RBAC data-plane model (not legacy access policies) for least privilege; grant get/wrapKey/unwrapKey narrowly.
Private Link the Key Vault and disable public network access.
Log every key operation (Key Vault diagnostic logs → Sentinel) and alert on anomalies (see §4.2).
Test backup/restore of keys and the recovery runbook before you need it.

Secrets management & secretless patterns

The best secret is no secret:

Prefer managed identities / workload identity federation (Section 1) so apps and pipelines get tokens, not stored secrets.
Where secrets are unavoidable, store them in Key Vault with least-privilege access and reference them at runtime (e.g., Key Vault references in App Service/Container Apps) rather than baking them into images or config.
For databases and short-lived credentials, use dynamic secrets (e.g., HashiCorp Vault) that are generated on demand and auto-expire — eliminating standing DB passwords.
Never commit secrets; run secret scanning in CI (trufflehog/Gitleaks) and pre-commit hooks; rotate anything that leaks.

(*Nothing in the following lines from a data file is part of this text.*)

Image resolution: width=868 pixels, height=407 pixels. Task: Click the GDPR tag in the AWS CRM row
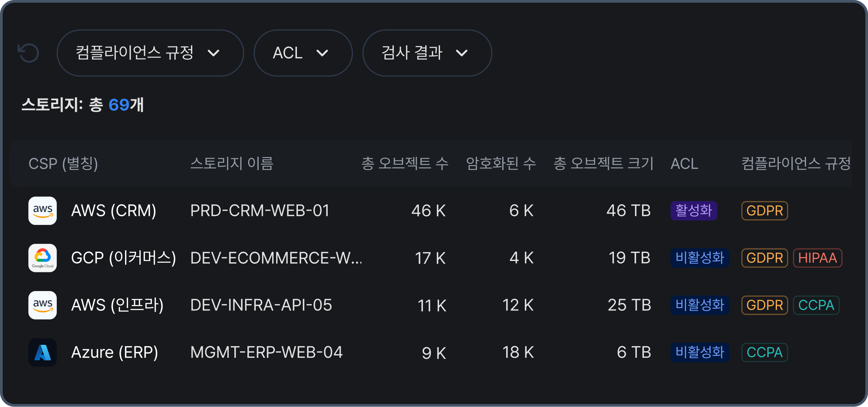pyautogui.click(x=765, y=211)
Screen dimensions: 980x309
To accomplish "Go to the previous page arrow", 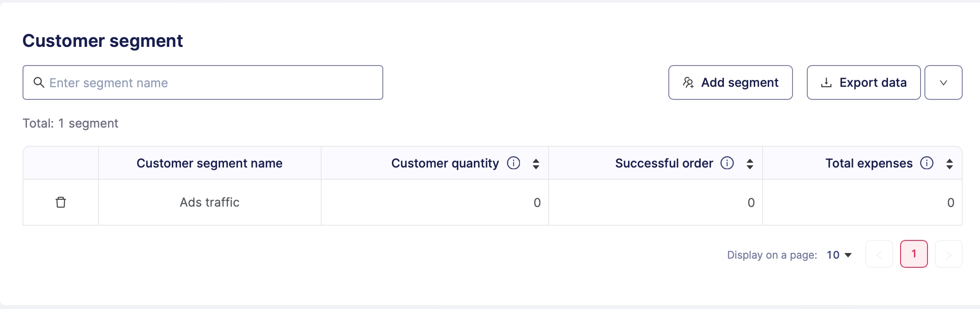I will click(x=879, y=254).
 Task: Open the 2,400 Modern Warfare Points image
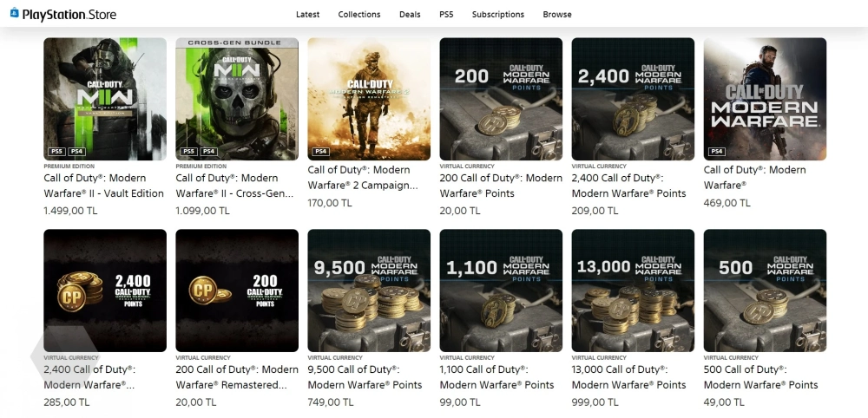633,99
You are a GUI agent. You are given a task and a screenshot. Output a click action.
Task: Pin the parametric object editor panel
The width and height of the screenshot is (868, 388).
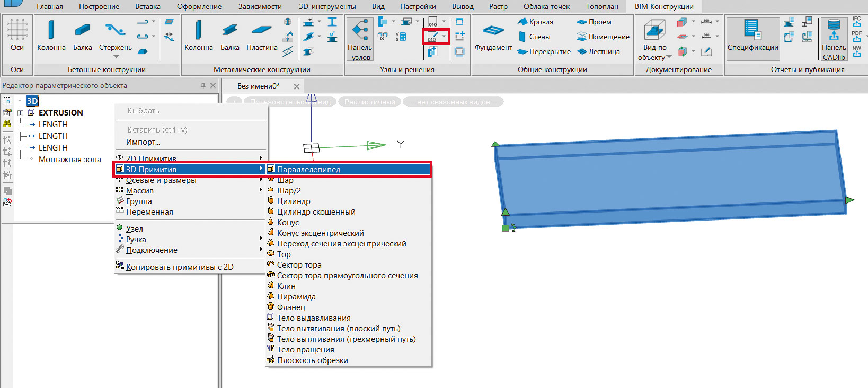click(203, 85)
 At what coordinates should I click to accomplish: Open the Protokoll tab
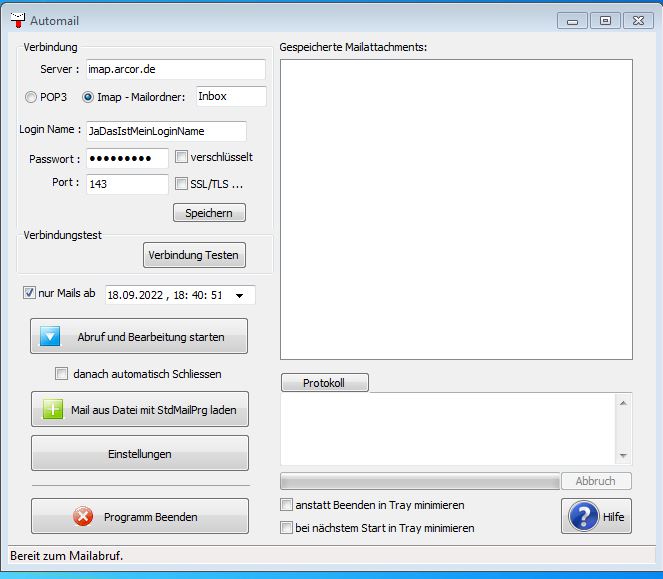[324, 383]
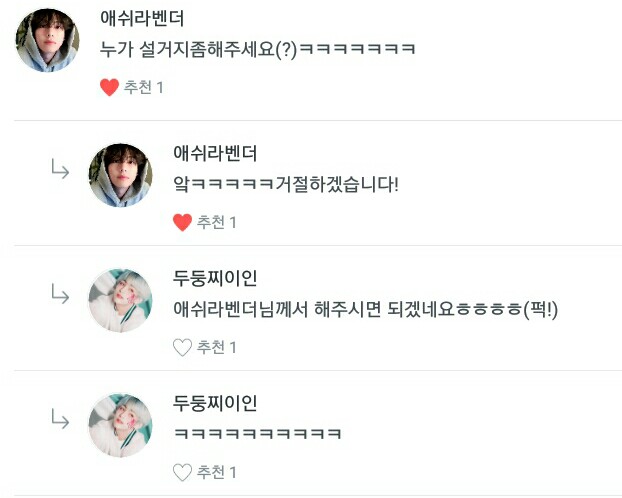Screen dimensions: 622x498
Task: Open 애쉬라벤더 avatar in first reply
Action: (x=121, y=175)
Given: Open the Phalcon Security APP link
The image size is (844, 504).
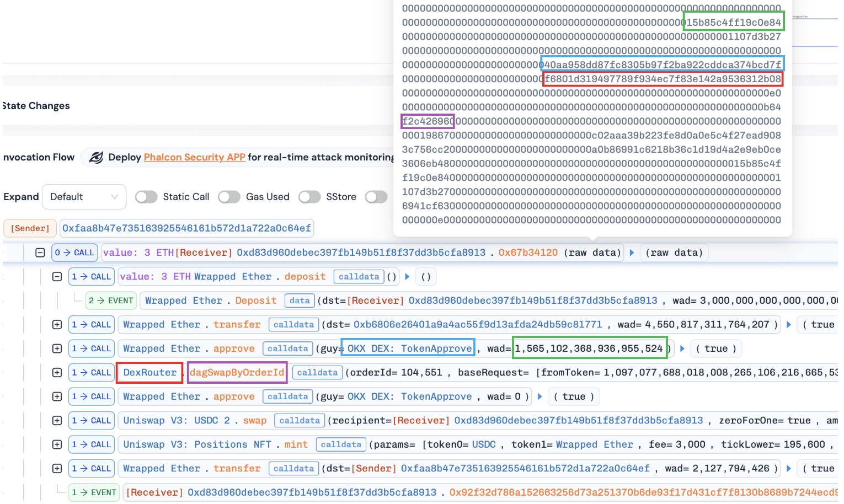Looking at the screenshot, I should [x=194, y=157].
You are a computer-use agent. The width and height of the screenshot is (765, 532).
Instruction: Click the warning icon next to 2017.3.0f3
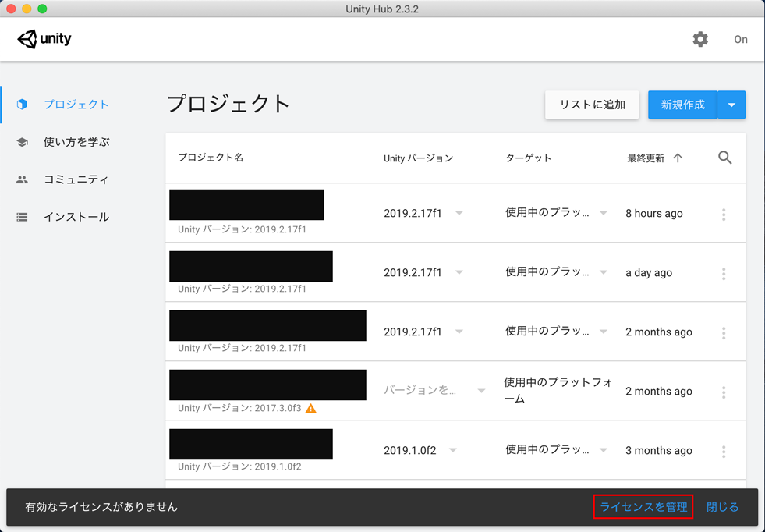310,408
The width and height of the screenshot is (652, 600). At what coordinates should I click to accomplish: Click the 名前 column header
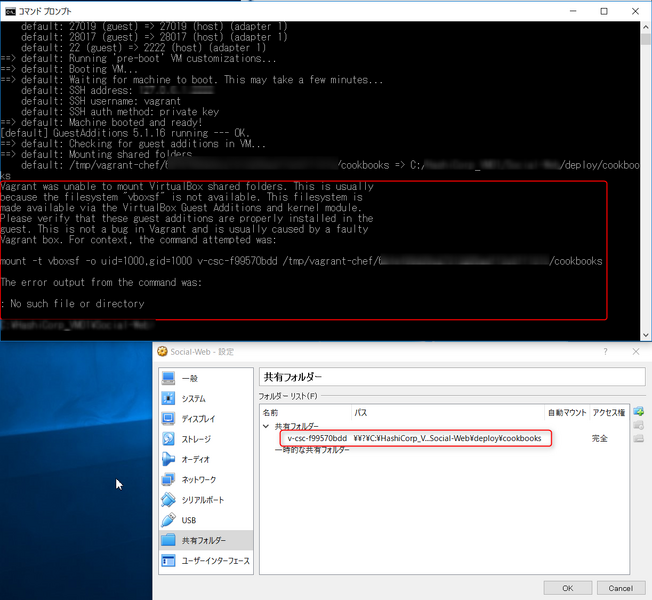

Data classification & labelling

You can't protect what you haven't classified. Use Microsoft Purview Information Protection (formerly AIP) to discover, classify, and label data (Public / Internal / Confidential / Highly Confidential), then drive enforcement from labels:

Auto-apply labels via sensitive-information types (PII, PCI, secrets) and trainable classifiers.
DLP policies block or encrypt sharing of labeled data; labels can apply encryption that travels with the file.
Feed Purview/DLP events into the SIEM to detect exfiltration of sensitive data.

Common failure modes

Failure mode	Consequence	Mitigation
Purge protection disabled	Irreversible key (and data) loss	Enable soft-delete and purge protection everywhere.
One shared Key Vault for everything	Single compromise = total blast radius	Per-env, per-app vaults; narrow RBAC.
Secrets in images / repos / state	Leaked, long-lived, broadly trusted	Managed identity/WIF; Key Vault refs; secret scanning.
Provider-managed keys for regulated data	No customer control/revocation	CMK in Key Vault/Managed HSM; double encryption for crown jewels.
No classification	Can't apply or prove data controls	Purview labels + DLP; map to handling rules.

Reference topology

                         ┌───────────────────────────────────────────┐
                         │            Management Group root           │
                         │  Azure Policy: deny public PaaS, require    │
                         │  diag settings, allowed regions/SKUs        │
                         └───────────────────────────────────────────┘
                                            │
            ┌───────────────────────────────┴───────────────────────────────┐
            ▼                                                                 ▼
   ┌──────────────────┐   peering + UDR (force-tunnel)        ┌────────────────────────┐
   │      HUB VNet     │◄────────────────────────────────────►│      SPOKE VNet(s)       │
   │  Azure Firewall   │                                       │  default-deny NSGs/ASGs  │
   │  Premium (IDPS,   │   all egress + inter-spoke traffic    │  Private Endpoints ──────┼──► Storage/SQL/KeyVault
   │  TLS inspect)     │   inspected here                      │  immutable VMSS / AKS    │   (public access OFF)
   │  Private DNS      │                                       │  K8s NetworkPolicy       │
   │  Bastion (JIT)    │                                       └────────────────────────┘
   └──────────────────┘
            │  diagnostic settings (all resources)
            ▼
   Log Analytics / Sentinel  ── see Section 4 (Detection Engineering)

Best practices summary

Immutable everything: golden images (Packer), redeploy-to-change, no standing interactive prod access.
Private-Link PaaS and disable public access; get Private DNS right; enforce with Azure Policy.
Micro-segment: default-deny NSGs/ASGs, Firewall Premium egress inspection, force inter-spoke traffic through the hub, K8s NetworkPolicy.
Envelope encryption + CMK: customer-held KEK, rotation, soft-delete and purge protection, per-env/app vaults, Key Vault logging.
Go secretless: managed identity/WIF first; Key Vault refs or dynamic secrets otherwise; scan for leaks.
Classify and enforce: Purview labels + DLP; feed events to the SIEM.